At the same time, “[r]isks to global oil prices remain… on the back of a prolonged United States-China trade war, Organization of Petroleum Exporting Countries’ cuts and (US) sanctions on Iran and Venezuela.”

“Food inflation has also continued to fall. The BSP has raised concerns about the effect of El Niño on food prices.
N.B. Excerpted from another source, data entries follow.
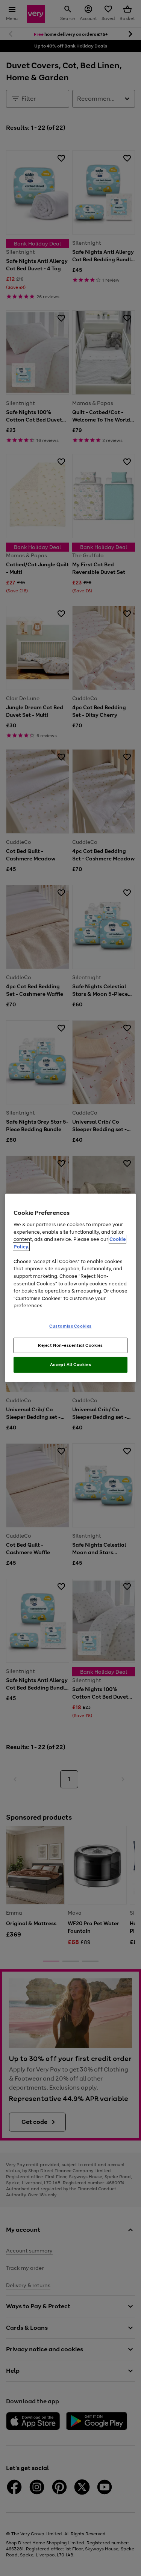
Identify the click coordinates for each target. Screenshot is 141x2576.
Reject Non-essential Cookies (70, 1345)
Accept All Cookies (70, 1365)
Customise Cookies (70, 1326)
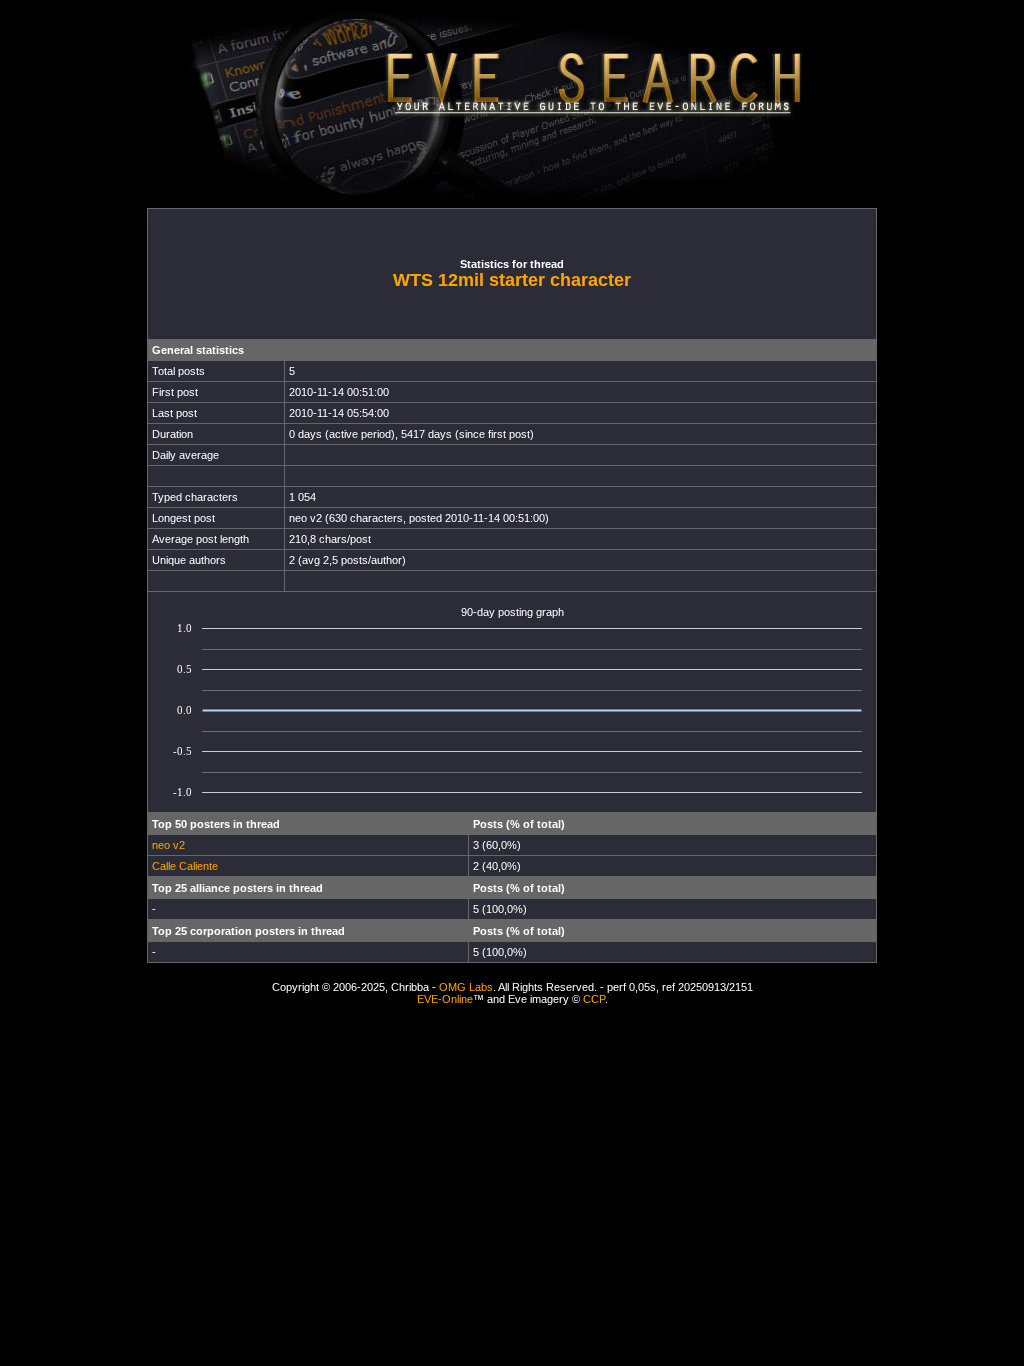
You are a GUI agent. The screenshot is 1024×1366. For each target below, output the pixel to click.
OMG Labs (466, 987)
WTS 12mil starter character (512, 280)
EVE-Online (445, 999)
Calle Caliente (185, 866)
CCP (594, 999)
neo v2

Yet, despite minor disruptions, El Niño has not affected retail prices… Add to this, the effects to food price easing by the rice tariffication law that boosts imports of rice, ensuring stable supply.”

For his part, Michael L. Ricafort, head of economics research at the Rizal Commercial Banking Corp., noted that “[t]he peso exchange rate versus the US dollar has been confined in a relatively narrow P1 range (mostly at the range of P51.70-P52.70 levels) since the start of 2019 and currently near the lower part of the range… that helps lower prices of imports such as oil, rice, capital goods, other consumer goods, as well as… in easing overall inflation.”

Mr. Ricafort added that a “[h]igher base/denominator of inflation a year ago due to bigger and more price increases in most months of 2018… has mathematically reduced the year-on-year inflation since the start of 2019 and may lead to further easing of inflation for the remaining months of 2019 to the two percent levels or even lower especially in the latter part of 3Q in 2019 to the early part of 4Q 2019…”

Moody’s Analytics’ Katrina Ell said that “[s]ubdued rice prices are an important contributor to the deceleration” while “[o]il prices are an upward contributor.”

“We expect further interest rate cuts from the BSP this year to shore up domestic demand. There’s no need to keep the tightening from last year in place as inflation has cooled and capital is not flowing out of emerging markets as it was last year.”

HSBC, in its Global Economic Calendar, meanwhile said, “We expect headline inflation rose moderately to 3.1% y-o-y in May from 3.0% in April as a result of elevated oil prices and a continued increase in vegetable and fruit prices.”

“All things considered, however, inflationary pressures remain benign and headline prices are likely to hover around the midpoint of the Bangko Sentral ng Pilipinas’ 2-4% target,” it added.

“We expect full year inflation to average 3.1% in 2019, enabling the BSP to further loosen monetary policy in 4Q. We believe the BSP has scope for another 100-bp of RRR cuts and a 25-bp policy rate cut by yearend.”